Alphabet’s (NASDAQ: GOOG, GOOGL) subsidiary, Loon (formerly Project Loon by Google), achieved another step toward its goal to provide affordable internet access to billions of people located in far-flung areas of the world.
One of the company’s high-altitude internet Loon balloons, the HBAL703 set a new record of 312 flight days over the stratosphere, longer than the previous flight record of 223 days held by another Loon balloon.
In a blog post, Loon CTO Salvatore Candido said they launched the HBAL703 from Puerto Rico in May 2019, navigated the U.S. territory, and then provided internet test service for three months. After that, they sent the Loon balloon south to circumnavigate the globe. It floated over the Pacific Ocean for another seven months until it finally landed in Baja, Mexico in March 2020.
“This new duration record is exciting not because we flew one balloon for 312 days, but because it is a very visible indicator that our efforts to make all of our flight systems last longer is working,” said Candido.
Candido detailed their design changes and hard work since Google launched Project Loon with an experimental pilot in New Zealand, where a small group tested the technology in New Zealand in 2013.
He even made fun of the 2013 Loon balloon, saying, ”Since the beginning of Loon, we’ve questioned the assumptions about how stratospheric balloons should be built, trying alternative materials, varying the recipe by which that material is seamed together, and exploring different designs.”

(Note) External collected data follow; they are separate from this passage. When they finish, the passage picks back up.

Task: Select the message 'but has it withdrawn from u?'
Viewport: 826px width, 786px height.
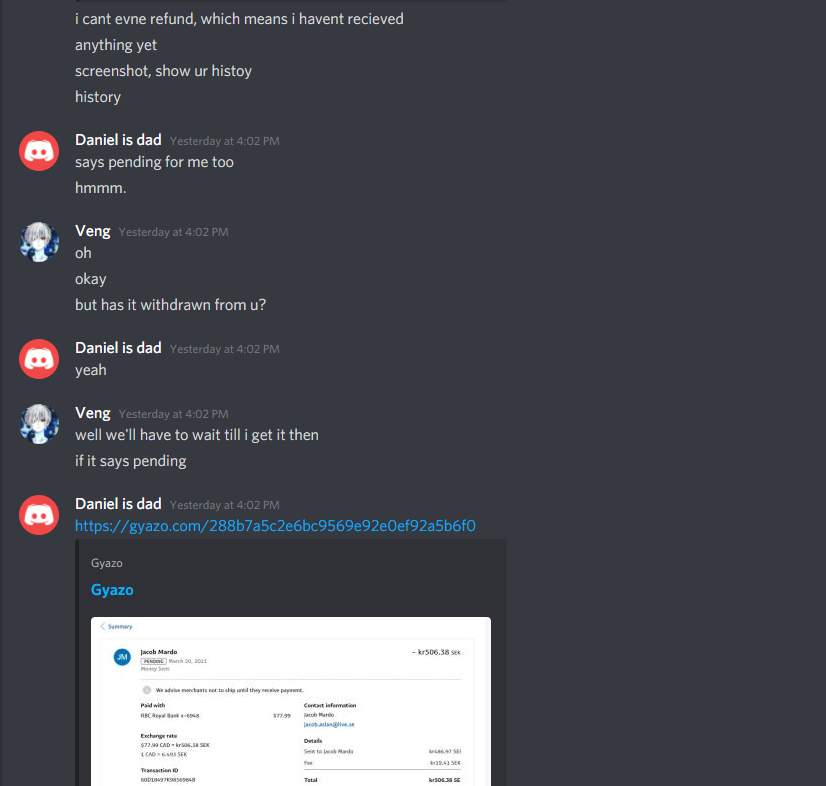Action: [x=170, y=305]
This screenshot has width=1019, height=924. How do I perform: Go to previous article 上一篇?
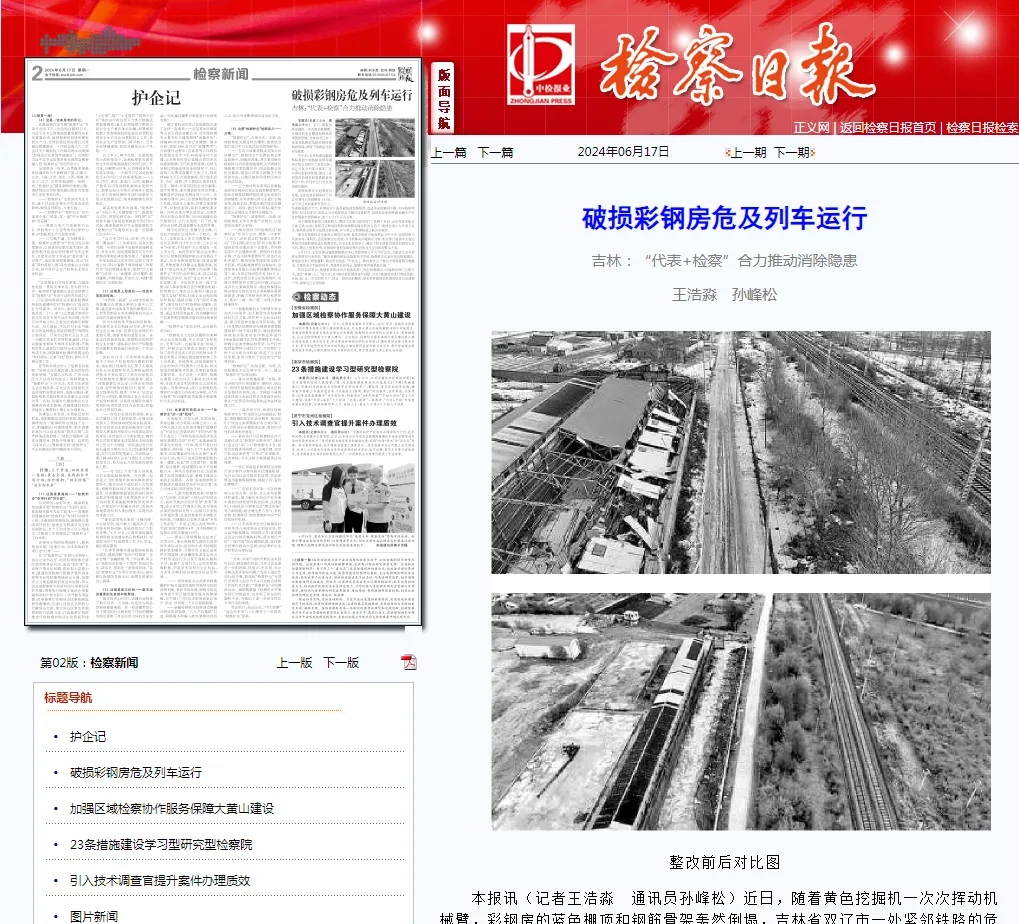click(x=449, y=152)
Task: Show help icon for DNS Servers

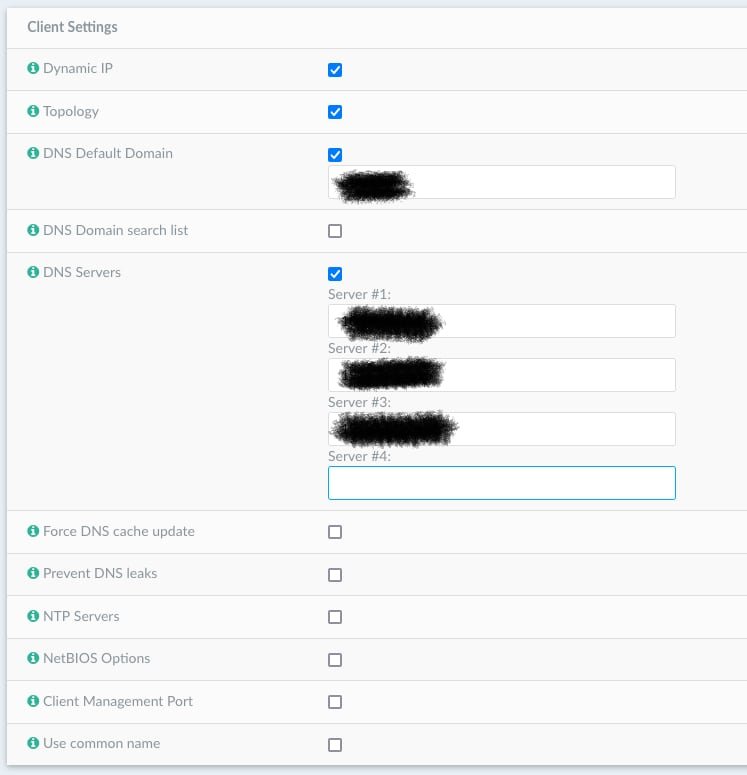Action: pyautogui.click(x=34, y=272)
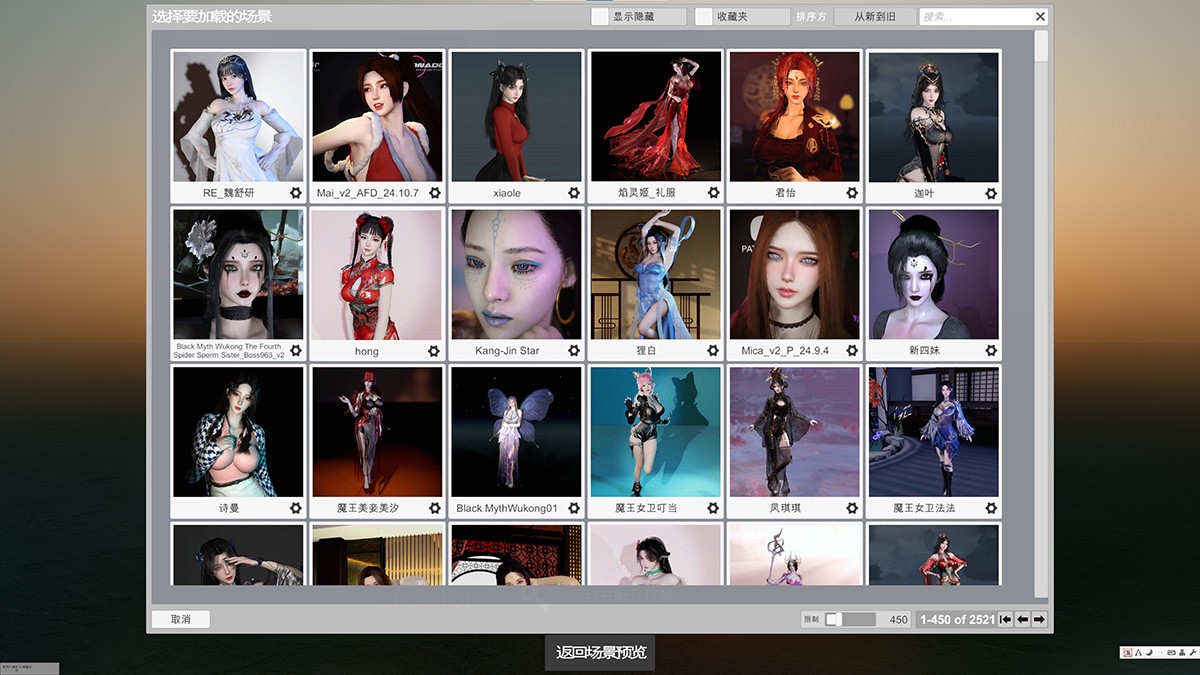Go to next page arrow
1200x675 pixels.
pyautogui.click(x=1039, y=620)
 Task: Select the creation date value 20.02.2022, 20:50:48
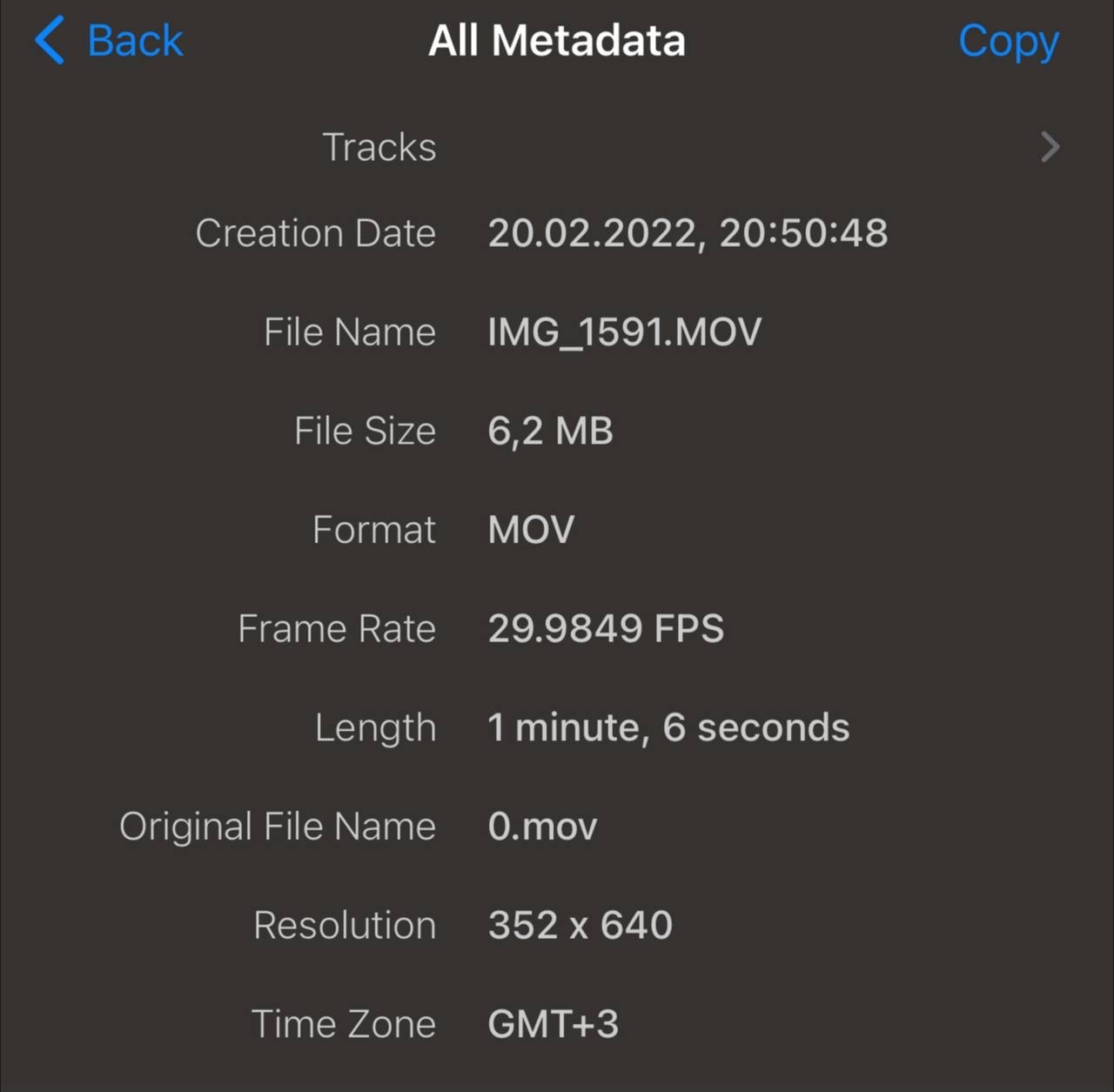point(688,233)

“We’ve tried a lot of things, and some of them have looked quite strange. In fact, some of one early homebrew balloon prototype was mistaken for a UFO, including one memorable sighting in Eastern Kentucky.”
After more than seven years of designing, system engineering, modeling and simulation, experimentation, and analysis, Candido said they achieved so much.
Loon is beginning to understand that the stratosphere represents a multi-billion dollar market
“So what are those efforts and how have we come so far? Like almost every hard problem, the high-level answers are the same: 7+ years (and counting) of determination to keep improving, working both smart and hard, and a combination of a few key innovations,” wrote Candido.
Furthermore, he stated that for 312 days, they used the Loon balloon ” primarily for connectivity” and they are “beginning to understand that this is just scratching the surface of the opportunity presented by the stratosphere.”
Moreover, he noted that his “Loon colleagues published a whitepaper discussing the massive opportunity in the stratosphere, which represents a multi-billion dollar market spanning telecommunications, high-resolution earth observation, and weather prediction and modeling.”
Candido and his colleagues are working hard to keep every Loon balloon flight loner over the stratosphere.
“Longer Loon flights let us reach and persist in places (like over the middle of the Pacific ocean) that are typically hard to remain for extended periods of time. That all adds up to being able to scale our cell towers in the sky to more people and places and continue toward our mission of connecting people everywhere,” according to him.
SpaceX recently announced that its Starlink satellite internet service will cost $99 per month. Some consumers already received an invitation to participated in the company’s “Better Than Nothing” public beta test of the service.